We don’t start with behavior and work toward Christ. We start with Christ and everything works out from there.
“Now the Spirit expressly says that in later times some will depart from the faith by devoting themselves to deceitful spirits and teachings of demons, through the insincerity of liars whose consciences are seared, who forbid marriage and require abstinence from foods that God created to be received with thanksgiving by those who believe and know the truth. For everything created by God is good, and nothing is to be rejected if it is received with thanksgiving, for it is made holy by the word of God and prayer.
If you put these things before the brothers, you will be a good servant of Christ Jesus, being trained in the words of the faith and of the good doctrine that you have followed. Have nothing to do with irreverent, silly myths. Rather train yourself for godliness; for while bodily training is of some value, godliness is of value in every way, as it holds promise for the present life and also for the life to comes” (1 Tim. 4:1-8).
According to a recent survey, which we can take with a grain of salt, but ought not dismiss:
- 94% of Evangelical Christians agree sex outside of traditional marriage is a sin.
- But 65% don’t believe in original sin.
- And worse, 43% agree with the statement that Jesus was a great teacher, but not God.
That’s not good, huh? It’s downright frightening to think that the end result of a good chunk of the Christianity in America could be a bunch of virgins in hell, isn’t it? It’s great so many Evangelical Christians surveyed agree with the scriptural teaching on something like marriage as the proper relationship for sexual intimacy.
It’s not so good that, if they meant what they answered, 43% of those Christians aren’t, well, Christians, because they deny the divinity of Christ. I’ve sometimes heard Christians say that the Bible is “Basic Instructions before Leaving Earth.” I think that explains how we get numbers like this in a survey.

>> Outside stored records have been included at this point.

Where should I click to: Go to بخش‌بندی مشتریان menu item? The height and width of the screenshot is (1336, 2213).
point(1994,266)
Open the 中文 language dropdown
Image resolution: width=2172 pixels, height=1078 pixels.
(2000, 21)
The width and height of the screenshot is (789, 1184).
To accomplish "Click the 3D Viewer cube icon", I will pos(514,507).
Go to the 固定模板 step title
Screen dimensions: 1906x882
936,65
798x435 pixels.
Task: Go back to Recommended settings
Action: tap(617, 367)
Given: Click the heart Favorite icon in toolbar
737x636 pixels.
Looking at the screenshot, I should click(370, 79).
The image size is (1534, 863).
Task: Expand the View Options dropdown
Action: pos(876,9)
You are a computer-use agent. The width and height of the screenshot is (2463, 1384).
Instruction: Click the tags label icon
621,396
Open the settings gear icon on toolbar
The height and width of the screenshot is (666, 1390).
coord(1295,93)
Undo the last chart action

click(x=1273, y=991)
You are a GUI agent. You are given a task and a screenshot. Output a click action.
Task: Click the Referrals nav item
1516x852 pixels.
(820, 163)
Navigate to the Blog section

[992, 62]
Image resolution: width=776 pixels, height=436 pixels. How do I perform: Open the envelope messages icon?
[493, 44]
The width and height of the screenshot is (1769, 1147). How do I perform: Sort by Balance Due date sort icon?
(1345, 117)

If our relationship with God is primarily about instructions, commands, behavior, then we’ll be well-versed in the do’s and don’ts, the checklists, but not in what matters most, the center of all Christian teaching and the Christian life, Jesus Christ. It is Christ who is the beating heart of the “these things” Paul put before us earlier in this letter and which we are to set before others now.
“For everything created by God is good, and nothing is to be rejected if it is received with thanksgiving, for it is made holy by the word of God and prayer” (1 Tim 4:4-5). This world is more than a collection of things to touch or not touch, do or not do, say or not say. This world is a gift, like our salvation, like our Jesus, who is our God, the Word who reveals God to us not only in what he said but in the meat on his bones, the One in whom and through whom we pray.
If our relationship with God is primarily about instructions, commands, behavior, then we’ll be well-versed in the do’s and don’ts, the checklists, but not in what matters most.
Bodily training has value. It’s good to discipline the flesh, to take care of our health, to cultivate virtue. But there is something more. What we do with our bodies, in the classroom, on the field, in the workplace, wherever we might be, is a product of faith or unbelief, of hope in the promise or of doubt and despair, of freedom in the gifts of God or slavery to myths or foods or slogans, to dos and don’ts, to checklists.
Do you remember why God gave his Old Testament people some of the additional laws he gave them, which don’t apply today? Some were to point to the coming of the Savior, but some also, Jesus says, were because there were people who were hard of heart. They lacked belief, and so God was curbing excessive sin. Those rules were concessions to the flesh, not a means for faithful obedience.
Do you remember what Jesus told the religious leaders of his day – again and again – that they’d done with the law? He said they’d turned it into a tool for self-justification rather than a mirror to show them their need. They’d taken something meant to diagnose a problem and made it a treatment. They’d missed the point. And do you know what gets lost when that happens? Jesus Christ, God for us. And if Jesus gets lost, we are lost.
Jesus didn’t come to earth to be the guy we don’t have sex for. He didn’t come because he had enough with all the fornication. He came to save sinners, to set free. That’s what pulled him down from heaven. That’s what held him to the cross.
Yes, sex outside of traditional marriage is a sin. Yes, the church should preach the law with respect to it. But, no, that’s never the final word or the primary reason for the church’s existence. Christ is bigger than marrying or not marrying, than sex or food or anything else like that.
We don’t start with behavior and work toward Christ. We start with Christ and everything works out from there.
Christ has called you to so much more than rules. Christ has called you to God, and that changes everything, because Christ is God, for you. This is the good teaching Paul set before Timothy. This is the good teaching we are to set before others. In Christ, all is now gift, and you are free, not for sin, but in faith, for each other.
Live free, then.
Let God’s will shape your own so that his works become your works, not by compulsion, as a concession to the flesh or for reward, as self-justification, but because you are his and heis yours.
It’s faith active in love, in Christ, true God.
Should we get surveyed sometime, let’s be 100% confident of that. Amen.